Context-aware Variational Trajectory Encoding and Human Mobility Inference

Unveiling human mobility patterns is an important task for many downstream applications like point-of-interest (POI) recommendation and personalized trip planning. Compelling results exist in various sequential modeling methods and representation techniques. However, discovering and exploiting the context of trajectories in terms of abstract topics associated with the motion can provide a more comprehensive understanding of the dynamics of patterns. We propose a new paradigm for moving pattern mining based on learning trajectory context, and a method - Context-Aware Variational Trajectory Encoding and Human Mobility Inference (CATHI) - for learning user trajectory representation via a framework consisting of: (1) a variational encoder and a recurrent encoder; (2) a variational attention layer; (3) two decoders.

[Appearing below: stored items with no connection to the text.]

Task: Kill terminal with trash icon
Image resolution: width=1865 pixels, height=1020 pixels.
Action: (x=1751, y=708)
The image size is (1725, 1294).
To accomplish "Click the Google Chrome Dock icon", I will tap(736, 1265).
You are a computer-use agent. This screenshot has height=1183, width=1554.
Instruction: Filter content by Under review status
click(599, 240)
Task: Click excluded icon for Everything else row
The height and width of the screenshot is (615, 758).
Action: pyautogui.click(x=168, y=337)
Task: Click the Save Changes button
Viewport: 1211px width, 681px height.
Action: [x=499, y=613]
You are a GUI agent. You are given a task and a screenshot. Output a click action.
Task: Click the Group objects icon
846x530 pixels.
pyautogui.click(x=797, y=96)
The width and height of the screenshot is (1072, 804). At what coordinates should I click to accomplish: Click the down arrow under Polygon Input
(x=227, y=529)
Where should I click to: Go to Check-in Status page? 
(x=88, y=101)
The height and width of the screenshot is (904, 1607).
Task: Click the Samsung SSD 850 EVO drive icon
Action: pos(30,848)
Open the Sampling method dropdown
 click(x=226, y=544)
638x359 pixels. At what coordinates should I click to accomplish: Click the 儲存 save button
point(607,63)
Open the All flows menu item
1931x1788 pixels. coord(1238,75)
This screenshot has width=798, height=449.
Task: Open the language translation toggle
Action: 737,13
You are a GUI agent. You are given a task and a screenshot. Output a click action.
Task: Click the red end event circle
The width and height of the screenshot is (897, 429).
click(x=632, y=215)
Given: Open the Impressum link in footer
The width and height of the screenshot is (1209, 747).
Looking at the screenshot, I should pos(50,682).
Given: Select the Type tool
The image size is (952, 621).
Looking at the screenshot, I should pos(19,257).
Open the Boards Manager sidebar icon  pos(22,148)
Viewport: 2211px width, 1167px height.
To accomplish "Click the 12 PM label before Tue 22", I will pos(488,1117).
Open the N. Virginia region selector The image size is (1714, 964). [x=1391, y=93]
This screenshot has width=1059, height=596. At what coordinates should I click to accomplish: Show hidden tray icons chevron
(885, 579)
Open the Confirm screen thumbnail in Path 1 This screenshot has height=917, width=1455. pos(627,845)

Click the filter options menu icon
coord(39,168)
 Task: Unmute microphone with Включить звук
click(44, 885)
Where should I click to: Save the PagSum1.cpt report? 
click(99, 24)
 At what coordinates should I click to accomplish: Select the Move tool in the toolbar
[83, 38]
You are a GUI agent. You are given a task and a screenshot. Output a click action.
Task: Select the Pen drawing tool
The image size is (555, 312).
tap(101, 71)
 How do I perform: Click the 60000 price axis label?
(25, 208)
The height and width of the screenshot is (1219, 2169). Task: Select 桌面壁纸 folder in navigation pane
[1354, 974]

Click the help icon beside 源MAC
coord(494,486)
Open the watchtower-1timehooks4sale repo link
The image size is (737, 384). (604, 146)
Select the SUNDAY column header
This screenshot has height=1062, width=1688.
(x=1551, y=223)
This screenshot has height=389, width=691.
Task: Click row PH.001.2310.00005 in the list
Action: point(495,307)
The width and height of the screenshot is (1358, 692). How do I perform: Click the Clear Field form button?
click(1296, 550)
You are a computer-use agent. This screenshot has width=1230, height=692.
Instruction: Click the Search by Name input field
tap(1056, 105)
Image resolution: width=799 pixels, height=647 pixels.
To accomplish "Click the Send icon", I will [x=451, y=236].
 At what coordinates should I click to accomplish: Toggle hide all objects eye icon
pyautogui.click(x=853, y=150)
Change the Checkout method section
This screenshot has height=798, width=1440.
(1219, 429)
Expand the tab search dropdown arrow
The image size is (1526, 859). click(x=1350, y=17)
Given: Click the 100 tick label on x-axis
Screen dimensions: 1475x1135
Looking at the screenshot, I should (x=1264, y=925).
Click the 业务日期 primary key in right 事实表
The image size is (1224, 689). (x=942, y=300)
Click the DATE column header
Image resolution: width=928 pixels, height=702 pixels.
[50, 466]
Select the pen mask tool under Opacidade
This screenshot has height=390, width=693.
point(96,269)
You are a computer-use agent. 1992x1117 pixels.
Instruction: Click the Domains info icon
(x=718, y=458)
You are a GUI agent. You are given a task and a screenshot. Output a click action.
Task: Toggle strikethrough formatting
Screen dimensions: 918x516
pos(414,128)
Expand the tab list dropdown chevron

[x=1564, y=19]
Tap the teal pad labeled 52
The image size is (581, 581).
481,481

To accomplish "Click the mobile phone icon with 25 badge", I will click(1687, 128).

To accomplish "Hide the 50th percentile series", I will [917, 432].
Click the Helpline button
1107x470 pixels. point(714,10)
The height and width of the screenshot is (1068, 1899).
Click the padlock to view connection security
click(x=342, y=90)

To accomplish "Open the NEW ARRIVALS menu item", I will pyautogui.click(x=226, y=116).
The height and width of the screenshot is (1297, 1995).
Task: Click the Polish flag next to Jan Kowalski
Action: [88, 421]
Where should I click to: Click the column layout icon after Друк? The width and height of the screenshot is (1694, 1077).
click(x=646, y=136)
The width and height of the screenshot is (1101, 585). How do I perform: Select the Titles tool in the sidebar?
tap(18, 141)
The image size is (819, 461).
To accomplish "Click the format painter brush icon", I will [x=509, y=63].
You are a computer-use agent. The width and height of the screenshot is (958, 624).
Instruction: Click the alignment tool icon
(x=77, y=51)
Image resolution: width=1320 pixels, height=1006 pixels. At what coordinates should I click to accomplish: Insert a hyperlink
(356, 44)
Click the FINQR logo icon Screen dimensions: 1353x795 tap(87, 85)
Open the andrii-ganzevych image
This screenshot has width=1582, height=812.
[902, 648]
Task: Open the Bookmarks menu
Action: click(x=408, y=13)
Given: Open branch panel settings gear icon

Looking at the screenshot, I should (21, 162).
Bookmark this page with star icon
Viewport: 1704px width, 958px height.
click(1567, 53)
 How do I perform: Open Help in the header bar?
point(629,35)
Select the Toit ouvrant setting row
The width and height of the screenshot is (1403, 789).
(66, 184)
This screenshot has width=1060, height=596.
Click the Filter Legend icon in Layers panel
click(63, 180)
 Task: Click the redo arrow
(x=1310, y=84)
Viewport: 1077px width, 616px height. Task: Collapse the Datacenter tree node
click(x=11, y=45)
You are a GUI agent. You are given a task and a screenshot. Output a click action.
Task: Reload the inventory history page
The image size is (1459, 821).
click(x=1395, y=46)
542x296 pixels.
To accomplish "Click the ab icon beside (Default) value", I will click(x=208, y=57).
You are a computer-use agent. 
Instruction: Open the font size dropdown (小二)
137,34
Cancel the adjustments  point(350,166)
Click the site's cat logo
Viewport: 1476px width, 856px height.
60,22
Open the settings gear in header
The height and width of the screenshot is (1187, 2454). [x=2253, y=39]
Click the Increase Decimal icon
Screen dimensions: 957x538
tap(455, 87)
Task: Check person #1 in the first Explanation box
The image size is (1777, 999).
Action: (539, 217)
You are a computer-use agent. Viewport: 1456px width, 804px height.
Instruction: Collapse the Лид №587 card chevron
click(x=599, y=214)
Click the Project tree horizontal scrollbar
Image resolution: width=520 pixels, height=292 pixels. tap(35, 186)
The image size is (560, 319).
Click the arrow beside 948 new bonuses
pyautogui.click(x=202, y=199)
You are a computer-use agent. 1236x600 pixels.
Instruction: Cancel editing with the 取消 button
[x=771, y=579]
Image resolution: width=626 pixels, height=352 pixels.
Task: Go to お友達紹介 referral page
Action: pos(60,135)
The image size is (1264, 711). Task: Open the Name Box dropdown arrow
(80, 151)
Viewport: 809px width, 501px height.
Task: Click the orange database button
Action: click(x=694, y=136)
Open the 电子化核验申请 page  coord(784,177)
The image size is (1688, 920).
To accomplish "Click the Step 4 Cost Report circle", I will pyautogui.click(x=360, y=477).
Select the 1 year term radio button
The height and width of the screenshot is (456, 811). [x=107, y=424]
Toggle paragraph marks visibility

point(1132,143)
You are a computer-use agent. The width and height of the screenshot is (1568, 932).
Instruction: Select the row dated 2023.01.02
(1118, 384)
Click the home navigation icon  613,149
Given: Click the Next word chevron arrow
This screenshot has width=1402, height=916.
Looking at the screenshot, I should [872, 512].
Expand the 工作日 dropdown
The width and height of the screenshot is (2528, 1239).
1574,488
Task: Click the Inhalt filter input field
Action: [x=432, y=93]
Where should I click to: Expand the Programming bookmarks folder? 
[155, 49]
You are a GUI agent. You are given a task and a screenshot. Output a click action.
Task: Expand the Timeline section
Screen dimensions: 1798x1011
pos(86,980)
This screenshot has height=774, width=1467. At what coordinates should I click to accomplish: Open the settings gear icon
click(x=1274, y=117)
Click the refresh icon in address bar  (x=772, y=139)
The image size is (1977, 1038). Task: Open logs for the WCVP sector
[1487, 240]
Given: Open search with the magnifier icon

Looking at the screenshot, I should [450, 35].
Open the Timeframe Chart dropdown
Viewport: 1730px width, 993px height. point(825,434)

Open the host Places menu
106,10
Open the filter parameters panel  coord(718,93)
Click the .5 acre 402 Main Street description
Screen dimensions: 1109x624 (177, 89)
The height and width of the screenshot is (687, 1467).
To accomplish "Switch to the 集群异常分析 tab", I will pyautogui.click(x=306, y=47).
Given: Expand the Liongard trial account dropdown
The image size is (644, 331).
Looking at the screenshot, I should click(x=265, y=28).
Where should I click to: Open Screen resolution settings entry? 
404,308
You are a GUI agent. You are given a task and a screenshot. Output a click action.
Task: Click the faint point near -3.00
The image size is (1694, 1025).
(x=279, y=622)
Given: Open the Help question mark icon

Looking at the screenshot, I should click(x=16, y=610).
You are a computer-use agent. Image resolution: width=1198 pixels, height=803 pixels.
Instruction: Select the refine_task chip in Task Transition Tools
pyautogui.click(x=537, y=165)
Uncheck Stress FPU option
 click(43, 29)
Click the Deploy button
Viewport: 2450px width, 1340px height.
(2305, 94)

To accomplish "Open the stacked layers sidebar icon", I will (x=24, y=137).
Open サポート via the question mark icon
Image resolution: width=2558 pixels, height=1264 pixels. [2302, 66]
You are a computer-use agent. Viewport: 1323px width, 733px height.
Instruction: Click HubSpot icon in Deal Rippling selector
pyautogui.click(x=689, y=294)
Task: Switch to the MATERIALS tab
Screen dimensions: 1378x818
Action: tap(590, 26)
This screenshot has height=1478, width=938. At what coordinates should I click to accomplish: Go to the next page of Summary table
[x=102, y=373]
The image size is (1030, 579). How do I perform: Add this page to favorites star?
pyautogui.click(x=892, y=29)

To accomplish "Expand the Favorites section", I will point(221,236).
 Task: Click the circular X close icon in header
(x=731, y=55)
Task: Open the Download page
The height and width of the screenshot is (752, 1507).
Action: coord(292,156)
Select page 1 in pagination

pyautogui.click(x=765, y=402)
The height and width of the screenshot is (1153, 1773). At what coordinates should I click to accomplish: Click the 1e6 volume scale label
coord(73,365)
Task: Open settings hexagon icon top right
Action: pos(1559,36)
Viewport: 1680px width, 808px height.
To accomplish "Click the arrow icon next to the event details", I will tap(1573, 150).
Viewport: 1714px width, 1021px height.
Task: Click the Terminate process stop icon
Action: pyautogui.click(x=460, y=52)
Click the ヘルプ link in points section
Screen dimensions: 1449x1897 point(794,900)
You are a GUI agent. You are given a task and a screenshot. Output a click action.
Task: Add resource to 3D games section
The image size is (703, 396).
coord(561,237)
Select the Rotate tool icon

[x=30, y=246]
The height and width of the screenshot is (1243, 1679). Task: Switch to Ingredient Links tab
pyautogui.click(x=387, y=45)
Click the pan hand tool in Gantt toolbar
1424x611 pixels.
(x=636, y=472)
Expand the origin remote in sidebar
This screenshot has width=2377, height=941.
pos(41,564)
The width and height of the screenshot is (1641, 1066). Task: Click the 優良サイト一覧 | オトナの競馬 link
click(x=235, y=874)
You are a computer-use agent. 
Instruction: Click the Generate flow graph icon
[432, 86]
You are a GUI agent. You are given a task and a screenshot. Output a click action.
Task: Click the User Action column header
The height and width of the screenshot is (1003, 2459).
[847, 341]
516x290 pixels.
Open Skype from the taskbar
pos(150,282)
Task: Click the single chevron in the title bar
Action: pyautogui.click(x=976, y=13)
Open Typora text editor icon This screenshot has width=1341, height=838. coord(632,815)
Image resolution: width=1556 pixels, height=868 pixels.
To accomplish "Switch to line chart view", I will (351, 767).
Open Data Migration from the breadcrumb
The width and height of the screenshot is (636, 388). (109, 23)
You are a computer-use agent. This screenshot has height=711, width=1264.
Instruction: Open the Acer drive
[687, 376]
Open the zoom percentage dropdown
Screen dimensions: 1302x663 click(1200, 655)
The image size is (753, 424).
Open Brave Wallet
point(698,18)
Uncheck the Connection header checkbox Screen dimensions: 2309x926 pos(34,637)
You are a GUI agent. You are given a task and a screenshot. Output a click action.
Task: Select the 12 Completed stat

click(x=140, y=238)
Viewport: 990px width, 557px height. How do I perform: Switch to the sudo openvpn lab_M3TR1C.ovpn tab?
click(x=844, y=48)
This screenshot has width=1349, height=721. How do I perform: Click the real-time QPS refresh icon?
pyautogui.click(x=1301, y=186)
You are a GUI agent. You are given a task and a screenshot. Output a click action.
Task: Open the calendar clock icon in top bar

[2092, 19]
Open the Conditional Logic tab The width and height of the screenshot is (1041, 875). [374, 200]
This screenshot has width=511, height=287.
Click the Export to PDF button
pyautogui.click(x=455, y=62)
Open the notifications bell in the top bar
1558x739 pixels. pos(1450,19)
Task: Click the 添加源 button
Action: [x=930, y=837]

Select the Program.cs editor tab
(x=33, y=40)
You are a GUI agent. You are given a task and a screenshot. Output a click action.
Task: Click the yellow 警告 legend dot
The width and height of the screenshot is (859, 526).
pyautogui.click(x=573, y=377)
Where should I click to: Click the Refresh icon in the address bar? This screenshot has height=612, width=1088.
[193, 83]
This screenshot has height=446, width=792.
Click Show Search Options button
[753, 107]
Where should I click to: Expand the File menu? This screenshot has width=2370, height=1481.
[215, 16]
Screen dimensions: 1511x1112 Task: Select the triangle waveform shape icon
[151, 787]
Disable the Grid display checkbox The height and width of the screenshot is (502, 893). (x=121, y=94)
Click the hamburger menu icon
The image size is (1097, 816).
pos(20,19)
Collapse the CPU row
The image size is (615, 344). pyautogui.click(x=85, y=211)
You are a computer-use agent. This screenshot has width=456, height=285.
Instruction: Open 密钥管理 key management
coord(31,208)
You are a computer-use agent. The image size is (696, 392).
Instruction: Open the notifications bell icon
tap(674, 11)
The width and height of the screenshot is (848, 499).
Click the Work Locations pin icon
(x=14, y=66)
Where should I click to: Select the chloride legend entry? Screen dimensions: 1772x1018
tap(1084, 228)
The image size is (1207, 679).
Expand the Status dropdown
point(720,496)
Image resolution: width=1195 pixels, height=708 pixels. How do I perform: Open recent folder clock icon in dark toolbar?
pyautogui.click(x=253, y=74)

We simultaneously tackle two subtasks: (T1) recovering user routes (trajectory reconstruction); and (T2) predicting the trip that the user would travel (trajectory prediction). We show that the encoded contextual trajectory vectors efficiently characterize the hierarchical mobility semantics, from which one can decode the implicit meanings of trajectories. We evaluate our method on several public datasets and demonstrate that the proposed CATHI can efficiently improve the performance of both subtasks, compared to state-of-the-art approaches.